* **EXERCISE REQUIREMENTS**: Find the lines of the material below that include the string "computer", then copy each one.

* **RECORDS FOR THIS EXERCISE**:

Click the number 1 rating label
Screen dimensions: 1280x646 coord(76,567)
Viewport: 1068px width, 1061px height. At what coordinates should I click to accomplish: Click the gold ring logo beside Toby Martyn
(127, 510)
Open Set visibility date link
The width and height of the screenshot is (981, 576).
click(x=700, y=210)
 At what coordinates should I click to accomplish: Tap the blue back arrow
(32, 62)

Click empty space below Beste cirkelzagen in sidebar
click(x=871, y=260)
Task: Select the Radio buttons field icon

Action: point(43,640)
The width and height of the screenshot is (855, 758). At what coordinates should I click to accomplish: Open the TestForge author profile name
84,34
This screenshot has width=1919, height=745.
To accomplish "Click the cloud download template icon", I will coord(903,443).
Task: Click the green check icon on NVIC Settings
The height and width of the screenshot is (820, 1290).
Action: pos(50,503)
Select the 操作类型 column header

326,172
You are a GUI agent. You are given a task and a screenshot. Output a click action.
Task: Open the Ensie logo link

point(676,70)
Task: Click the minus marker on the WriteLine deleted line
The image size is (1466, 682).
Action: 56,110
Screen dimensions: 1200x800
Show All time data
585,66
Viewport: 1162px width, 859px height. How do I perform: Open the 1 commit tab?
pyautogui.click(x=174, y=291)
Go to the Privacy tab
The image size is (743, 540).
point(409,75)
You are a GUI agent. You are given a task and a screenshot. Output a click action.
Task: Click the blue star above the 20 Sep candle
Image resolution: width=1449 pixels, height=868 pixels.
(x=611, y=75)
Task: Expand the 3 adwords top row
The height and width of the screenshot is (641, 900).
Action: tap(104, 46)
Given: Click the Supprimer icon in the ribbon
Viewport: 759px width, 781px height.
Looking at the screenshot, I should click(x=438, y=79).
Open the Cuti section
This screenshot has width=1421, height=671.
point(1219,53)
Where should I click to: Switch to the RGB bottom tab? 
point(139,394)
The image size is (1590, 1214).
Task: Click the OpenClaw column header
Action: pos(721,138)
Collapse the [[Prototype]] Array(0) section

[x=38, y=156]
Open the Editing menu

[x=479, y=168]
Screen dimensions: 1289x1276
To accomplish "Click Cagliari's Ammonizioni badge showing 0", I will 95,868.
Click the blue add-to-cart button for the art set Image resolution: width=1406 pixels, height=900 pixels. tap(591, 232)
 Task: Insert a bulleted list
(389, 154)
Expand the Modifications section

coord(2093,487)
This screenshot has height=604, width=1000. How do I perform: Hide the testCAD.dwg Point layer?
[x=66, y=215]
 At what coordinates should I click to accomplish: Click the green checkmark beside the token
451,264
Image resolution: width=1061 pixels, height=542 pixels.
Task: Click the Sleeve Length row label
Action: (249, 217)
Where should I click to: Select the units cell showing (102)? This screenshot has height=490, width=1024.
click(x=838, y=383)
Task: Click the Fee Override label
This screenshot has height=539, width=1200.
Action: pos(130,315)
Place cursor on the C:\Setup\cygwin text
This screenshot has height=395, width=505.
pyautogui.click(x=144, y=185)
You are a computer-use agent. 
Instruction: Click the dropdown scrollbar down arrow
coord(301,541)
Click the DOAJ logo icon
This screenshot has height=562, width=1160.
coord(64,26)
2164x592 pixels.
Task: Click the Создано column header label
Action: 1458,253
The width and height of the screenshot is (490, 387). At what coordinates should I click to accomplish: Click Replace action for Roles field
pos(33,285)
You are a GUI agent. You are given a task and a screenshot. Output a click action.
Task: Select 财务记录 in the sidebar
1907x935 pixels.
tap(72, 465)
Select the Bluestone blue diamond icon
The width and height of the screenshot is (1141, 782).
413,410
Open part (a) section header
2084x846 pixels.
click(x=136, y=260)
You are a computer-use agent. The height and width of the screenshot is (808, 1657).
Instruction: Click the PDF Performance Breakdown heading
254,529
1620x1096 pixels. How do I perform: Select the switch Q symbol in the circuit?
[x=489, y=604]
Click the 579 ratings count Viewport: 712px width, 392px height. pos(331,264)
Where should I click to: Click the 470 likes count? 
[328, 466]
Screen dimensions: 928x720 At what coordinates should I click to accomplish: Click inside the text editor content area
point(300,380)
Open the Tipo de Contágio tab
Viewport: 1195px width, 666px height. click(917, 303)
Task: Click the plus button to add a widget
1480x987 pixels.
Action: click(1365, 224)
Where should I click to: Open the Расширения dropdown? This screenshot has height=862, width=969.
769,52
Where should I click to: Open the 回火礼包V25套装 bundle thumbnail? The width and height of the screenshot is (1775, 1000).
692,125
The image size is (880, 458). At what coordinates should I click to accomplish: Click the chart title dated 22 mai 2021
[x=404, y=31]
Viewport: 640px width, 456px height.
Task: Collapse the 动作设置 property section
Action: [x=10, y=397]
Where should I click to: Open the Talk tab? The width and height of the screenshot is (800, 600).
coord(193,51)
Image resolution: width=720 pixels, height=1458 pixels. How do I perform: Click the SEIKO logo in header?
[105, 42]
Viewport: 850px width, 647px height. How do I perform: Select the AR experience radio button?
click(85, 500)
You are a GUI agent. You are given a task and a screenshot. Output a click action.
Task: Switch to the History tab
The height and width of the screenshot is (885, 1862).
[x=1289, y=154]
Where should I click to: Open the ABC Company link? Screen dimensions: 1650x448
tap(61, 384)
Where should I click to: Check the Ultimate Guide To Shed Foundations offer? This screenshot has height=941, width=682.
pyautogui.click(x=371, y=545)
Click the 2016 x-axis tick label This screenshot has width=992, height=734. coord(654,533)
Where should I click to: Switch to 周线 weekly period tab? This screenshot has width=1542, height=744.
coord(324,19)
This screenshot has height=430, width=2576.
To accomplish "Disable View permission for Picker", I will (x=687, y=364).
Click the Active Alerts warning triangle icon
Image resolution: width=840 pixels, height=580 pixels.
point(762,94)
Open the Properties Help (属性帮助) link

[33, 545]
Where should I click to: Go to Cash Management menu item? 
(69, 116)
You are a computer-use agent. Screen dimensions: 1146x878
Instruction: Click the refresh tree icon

* **ANSWER FOR THIS EXERCISE**:
You are a computer-use agent. 
You are a computer-use agent. The height and width of the screenshot is (808, 1657).
You are a computer-use agent. Screen dimensions: 1146x878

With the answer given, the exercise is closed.